直撃は免れたもののロボットの様な装甲には罅が入っていた。

零れ落ちる超巨大剣の柄、しかし、それに紛れて放たれるイーサの右ストレート
イーサは、ソラナが飛ばされると同時に飛んでいたのだった。

「これは、スピードを上げる必要がありそうね」
ソラナは瞬時にトランザクションを発動させると、周囲一面が銀色の光に包まれた。

光と共に発生した爆風が周りの全てを薙ぎ払う。
エントランスの頑丈な柱やオブジェクトも全て消し飛ばしていた。

「ふーん。イーサとエブモスは無事なのね。流石というかなんというか」

イーサは持ち前の動体視力と身体能力で、爆風が発生するよりの早く体を後退させ受け身を取っていた。
エブモスは、なぜ?という顔つきで立ち尽くしていた。

「なるほどね!ヴィタリックの置き土産。やっかいね」
ネイルが強く発行し、力場を形成しており衝撃は届かなかったようだ。

「まだ、3秒もたってないわ。倒れないでね」
そういうと、ソラナは跳躍した。
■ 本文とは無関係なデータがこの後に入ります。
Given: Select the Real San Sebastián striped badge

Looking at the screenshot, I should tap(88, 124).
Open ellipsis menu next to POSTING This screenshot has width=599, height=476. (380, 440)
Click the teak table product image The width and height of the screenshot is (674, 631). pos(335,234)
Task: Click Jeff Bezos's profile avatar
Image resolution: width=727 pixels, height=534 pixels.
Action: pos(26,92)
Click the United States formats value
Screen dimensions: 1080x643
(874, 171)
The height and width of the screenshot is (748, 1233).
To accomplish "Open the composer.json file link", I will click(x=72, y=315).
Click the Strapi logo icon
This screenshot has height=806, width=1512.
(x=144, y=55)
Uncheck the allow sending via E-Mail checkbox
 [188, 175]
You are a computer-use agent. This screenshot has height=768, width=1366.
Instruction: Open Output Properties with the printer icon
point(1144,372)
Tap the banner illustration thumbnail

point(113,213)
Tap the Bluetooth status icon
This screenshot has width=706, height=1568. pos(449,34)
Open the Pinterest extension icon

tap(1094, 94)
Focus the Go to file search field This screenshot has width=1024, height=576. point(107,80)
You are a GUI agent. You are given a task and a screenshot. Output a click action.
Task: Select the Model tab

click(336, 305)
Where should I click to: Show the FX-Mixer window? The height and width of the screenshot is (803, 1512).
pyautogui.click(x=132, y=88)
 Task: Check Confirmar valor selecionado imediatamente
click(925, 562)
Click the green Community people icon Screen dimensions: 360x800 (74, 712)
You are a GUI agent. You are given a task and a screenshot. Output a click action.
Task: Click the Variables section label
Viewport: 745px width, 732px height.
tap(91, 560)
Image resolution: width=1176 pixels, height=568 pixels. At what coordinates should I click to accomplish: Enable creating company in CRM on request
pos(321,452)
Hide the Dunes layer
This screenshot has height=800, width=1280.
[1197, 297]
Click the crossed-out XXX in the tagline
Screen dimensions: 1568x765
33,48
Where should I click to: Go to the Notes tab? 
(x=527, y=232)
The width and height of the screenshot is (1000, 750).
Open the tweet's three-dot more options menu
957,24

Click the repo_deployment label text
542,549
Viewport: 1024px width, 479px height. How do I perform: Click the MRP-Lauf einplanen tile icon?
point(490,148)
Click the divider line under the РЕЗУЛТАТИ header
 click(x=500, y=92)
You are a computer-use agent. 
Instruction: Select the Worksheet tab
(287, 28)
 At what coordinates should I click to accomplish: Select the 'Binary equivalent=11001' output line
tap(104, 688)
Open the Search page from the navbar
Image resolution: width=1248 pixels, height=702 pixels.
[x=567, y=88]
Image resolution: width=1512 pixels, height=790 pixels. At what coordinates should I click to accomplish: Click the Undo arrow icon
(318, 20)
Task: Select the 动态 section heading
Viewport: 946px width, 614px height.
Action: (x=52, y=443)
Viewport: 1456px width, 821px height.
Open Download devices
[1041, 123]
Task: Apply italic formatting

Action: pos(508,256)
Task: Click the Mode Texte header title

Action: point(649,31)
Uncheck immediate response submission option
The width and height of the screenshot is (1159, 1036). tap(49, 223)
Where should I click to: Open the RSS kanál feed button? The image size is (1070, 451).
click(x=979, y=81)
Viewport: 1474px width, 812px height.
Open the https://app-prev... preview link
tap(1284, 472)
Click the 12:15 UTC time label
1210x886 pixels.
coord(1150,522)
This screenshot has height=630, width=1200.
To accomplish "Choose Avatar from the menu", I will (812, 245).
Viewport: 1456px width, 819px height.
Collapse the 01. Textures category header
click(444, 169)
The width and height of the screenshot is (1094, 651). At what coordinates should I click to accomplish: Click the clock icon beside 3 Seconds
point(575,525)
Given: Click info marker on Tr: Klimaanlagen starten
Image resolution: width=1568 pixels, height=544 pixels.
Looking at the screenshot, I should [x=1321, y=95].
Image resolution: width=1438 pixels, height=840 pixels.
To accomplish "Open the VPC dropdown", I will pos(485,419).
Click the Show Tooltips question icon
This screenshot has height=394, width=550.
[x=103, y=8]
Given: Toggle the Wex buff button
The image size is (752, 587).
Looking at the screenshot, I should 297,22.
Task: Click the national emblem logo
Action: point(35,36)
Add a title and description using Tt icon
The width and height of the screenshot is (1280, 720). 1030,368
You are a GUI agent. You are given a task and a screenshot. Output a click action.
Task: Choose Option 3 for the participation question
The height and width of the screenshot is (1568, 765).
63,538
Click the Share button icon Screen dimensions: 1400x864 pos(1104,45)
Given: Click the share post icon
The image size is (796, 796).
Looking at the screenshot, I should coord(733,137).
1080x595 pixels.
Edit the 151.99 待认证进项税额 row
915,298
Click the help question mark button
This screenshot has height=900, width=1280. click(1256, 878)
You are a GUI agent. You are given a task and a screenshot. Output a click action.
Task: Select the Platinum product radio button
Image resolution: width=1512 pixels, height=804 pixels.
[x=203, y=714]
跳躍と同時に手に持った両手に持ったハンドガンでイーサを狙う。
一足でイーサのいる場所へと至る瞬発力もさることながら、正確無比な狙い。
ハンドガンから放たれる銀の弾丸は、イーサの顔面をとらえ、彼女の裏拳により弾かれる。

「そんな飛び道具!今更!!」
そういって、左手で救い上げる様に鞭打を放つ。
それは、イーサに向かって放たれた弾丸を絡めとり落とし、更にソラナの右肩を直撃する。

「っ!!」
鈍い痛みがソラナの体に生じる。
衝撃だけが、装甲を通し彼女の生身の体に伝わる。

「やるわ、ねっ!!」
だが、彼女もやられてばかりではない。
構えていたハンドガンを握りなおし、彼女の腕に降り下ろす。
腕を直ぐに引くことが出来ない状態で、上からの鋭い一撃を受けるイーサ。

「つっぁぁ!!」
装甲ごと打ち砕く一撃だった。

「だからといって!!」
ダメージを受けた左手を他所に体の重心を移動させ右手で掌底を放つ。
それをソラナは左手に持っていたハンドガンで防御。
パァンという甲高い音と共に銃身が破壊されるも左手の無事を確保するソラナ。
2人は、互いに距離を取るように後ろへと跳躍した。